Pattern 3 — Parallelization is the newest addition: the async fence attribute triggers a fork(), launching the block in a child process. Results are written to uniquely named temp files (keyed by parent/child PID pair) and collected at an await=var1,var2 barrier via waitpid(). Writes to the shared session context (/tmp/mshell_ctx_<pid>/) are protected by flock().
Pattern 4 — Evaluator-Optimizer implements iterative refinement via <!–@loop max=N until=var:value–> / <!–@end_loop–>. A generator model produces output, an evaluator model scores it, and the loop continues until the verdict matches the expected value or the safety cap is reached.
Pattern 5 — Orchestrator uses <!–@Nx_md–> to have an LLM generate a complete Markdown document at runtime, which is then executed recursively by parse_and_execute_markdown(). The subtask structure is entirely dynamic — unknown at authoring time.
The Full Pipeline at the bottom shows all five patterns composing naturally in a single .md document, sharing session state through the context directory.
Because mshell supports all five patterns natively in plain Markdown — across seven programming languages, multiple LLM vendors and models, executable code blocks, and native shell commands — it serves as a universal agentic execution environment requiring no external orchestration framework and supporting all five canonical agentic workflow patterns.

This diagram documents the core workflow patterns available in the mshell Ecosystem — an AI-powered polyglot shell that executes Markdown documents containing mixed-language code blocks and inline LLM directives. The diagram covers seven patterns, arranged from simple to complex.

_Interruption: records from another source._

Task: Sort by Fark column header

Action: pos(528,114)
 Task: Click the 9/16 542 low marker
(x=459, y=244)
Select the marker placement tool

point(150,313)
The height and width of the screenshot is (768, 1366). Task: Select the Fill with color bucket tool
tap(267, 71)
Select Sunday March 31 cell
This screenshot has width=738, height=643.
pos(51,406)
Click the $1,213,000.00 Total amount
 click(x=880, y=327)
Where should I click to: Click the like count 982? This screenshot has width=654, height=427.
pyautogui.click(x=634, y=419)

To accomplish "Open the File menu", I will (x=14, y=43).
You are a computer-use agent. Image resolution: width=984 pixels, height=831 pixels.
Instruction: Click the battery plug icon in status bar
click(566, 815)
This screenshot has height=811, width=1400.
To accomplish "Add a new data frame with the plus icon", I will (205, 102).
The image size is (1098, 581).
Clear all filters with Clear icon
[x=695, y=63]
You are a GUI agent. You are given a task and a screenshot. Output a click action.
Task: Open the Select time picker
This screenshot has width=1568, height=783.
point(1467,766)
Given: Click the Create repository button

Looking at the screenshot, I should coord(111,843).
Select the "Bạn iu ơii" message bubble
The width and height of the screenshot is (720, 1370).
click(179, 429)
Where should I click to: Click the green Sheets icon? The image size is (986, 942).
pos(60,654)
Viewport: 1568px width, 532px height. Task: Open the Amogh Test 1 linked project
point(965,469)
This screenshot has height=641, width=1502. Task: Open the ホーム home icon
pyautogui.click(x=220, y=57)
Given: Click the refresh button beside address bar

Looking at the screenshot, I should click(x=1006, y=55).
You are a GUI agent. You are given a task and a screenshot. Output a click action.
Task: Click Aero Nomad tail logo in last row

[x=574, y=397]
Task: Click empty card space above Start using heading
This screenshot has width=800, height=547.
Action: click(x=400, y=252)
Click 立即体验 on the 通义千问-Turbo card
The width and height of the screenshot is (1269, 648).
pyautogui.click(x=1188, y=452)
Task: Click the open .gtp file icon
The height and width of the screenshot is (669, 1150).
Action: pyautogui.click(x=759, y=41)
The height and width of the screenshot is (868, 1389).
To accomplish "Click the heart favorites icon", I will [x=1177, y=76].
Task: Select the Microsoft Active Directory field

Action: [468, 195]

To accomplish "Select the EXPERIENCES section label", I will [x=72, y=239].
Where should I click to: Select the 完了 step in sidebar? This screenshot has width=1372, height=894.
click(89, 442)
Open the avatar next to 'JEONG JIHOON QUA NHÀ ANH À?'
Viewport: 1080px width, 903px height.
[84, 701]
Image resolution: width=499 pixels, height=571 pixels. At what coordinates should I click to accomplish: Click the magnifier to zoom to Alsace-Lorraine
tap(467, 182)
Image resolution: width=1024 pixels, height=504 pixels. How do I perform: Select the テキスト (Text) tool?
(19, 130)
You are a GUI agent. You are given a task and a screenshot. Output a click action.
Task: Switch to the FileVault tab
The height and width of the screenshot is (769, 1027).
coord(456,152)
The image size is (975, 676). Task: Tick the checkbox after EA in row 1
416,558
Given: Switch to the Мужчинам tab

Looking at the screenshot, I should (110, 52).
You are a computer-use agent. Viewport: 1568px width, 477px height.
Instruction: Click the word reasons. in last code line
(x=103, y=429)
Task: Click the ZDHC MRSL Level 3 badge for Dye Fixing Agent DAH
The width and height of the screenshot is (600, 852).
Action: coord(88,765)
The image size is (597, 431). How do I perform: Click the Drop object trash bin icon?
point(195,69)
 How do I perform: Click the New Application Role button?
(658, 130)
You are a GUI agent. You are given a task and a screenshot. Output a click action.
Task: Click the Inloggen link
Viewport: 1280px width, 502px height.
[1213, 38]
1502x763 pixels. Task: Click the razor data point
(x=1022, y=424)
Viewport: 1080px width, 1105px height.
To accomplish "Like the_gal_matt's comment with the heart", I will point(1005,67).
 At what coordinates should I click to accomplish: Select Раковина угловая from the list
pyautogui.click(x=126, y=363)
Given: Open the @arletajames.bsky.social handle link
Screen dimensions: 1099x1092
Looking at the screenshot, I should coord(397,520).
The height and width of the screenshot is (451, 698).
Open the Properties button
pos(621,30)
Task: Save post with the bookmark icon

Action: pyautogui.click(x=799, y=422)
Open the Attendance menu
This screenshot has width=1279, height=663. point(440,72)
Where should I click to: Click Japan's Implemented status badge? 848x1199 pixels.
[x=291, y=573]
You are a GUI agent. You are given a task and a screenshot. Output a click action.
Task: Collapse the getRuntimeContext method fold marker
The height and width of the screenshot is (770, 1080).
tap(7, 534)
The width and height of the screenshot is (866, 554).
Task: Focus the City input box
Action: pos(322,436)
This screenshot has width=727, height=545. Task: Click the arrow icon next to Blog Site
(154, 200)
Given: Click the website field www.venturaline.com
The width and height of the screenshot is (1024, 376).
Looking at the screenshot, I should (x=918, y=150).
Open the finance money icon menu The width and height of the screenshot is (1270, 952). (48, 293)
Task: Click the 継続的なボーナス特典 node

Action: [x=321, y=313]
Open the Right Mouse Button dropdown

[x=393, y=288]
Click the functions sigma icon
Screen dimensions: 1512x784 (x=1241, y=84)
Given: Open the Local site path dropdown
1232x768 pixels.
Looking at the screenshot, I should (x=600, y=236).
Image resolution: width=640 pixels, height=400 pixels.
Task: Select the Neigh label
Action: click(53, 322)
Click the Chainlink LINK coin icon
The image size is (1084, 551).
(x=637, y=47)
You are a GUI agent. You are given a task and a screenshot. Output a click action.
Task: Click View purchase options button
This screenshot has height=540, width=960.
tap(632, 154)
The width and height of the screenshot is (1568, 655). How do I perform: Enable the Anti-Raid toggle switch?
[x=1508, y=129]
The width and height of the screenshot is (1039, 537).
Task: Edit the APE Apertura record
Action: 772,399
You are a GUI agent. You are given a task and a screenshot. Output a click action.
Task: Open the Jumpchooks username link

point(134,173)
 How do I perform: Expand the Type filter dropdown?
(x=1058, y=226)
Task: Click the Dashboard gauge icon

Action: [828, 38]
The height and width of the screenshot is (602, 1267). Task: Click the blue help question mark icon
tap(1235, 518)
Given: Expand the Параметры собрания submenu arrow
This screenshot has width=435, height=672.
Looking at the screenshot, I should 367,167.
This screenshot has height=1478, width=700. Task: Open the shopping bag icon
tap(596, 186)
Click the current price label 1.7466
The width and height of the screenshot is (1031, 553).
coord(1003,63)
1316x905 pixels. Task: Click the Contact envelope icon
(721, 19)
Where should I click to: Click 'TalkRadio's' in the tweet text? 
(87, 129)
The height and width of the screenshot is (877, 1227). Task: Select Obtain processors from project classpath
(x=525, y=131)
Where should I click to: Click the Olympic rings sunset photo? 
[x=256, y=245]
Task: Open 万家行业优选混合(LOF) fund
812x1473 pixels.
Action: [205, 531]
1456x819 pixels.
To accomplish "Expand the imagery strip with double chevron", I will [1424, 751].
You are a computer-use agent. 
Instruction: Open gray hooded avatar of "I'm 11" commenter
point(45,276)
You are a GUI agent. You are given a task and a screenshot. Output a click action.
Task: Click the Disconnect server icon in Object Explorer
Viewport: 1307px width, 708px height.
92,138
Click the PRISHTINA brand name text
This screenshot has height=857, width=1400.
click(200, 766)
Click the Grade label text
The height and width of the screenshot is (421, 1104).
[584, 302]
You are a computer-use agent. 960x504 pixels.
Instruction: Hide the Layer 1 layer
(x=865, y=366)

The first three patterns (Linear Data Pipeline, LLM-in-the-Middle, Fan-Out) represent foundational data flow: code blocks in different languages pass data to each other through named session variables (>var / <var), with an optional LLM processing step in the middle, or a single producer writing to multiple consumers simultaneously.
The next two patterns (LLM Code Gen → Exec via Variable, Two-LLM Review Chain) show more advanced LLM integration: a model generates executable code that is stored in a variable and then run via exec(), and a multi-model pipeline where Model 1 generates, Model 2 reviews and improves, and Model 1 finalizes in exec mode — mirroring a human code review cycle.
Exec Mode (<!–@Nx–>) is a unique mshell primitive: the LLM response is intercepted by the mshell Parser, the code fence is extracted, and the Validator automatically resolves compiler flags and library dependencies before running the binary.
The bottom-spanning Full Pipeline combines all stages into a single chain: C/Rust computes raw data → Python transforms it into statistics → LLM analyzes → LLM generates visualization code → LLM reviews → Exec mode compiles and runs — all driven from one .md file without any manual editing.
All patterns execute strictly top-to-bottom and share a session context at /tmp/mshell_ctx_<pid> where variables persist as plain files for the duration of the process. These are example patterns for the synchronous usage patterns without extension.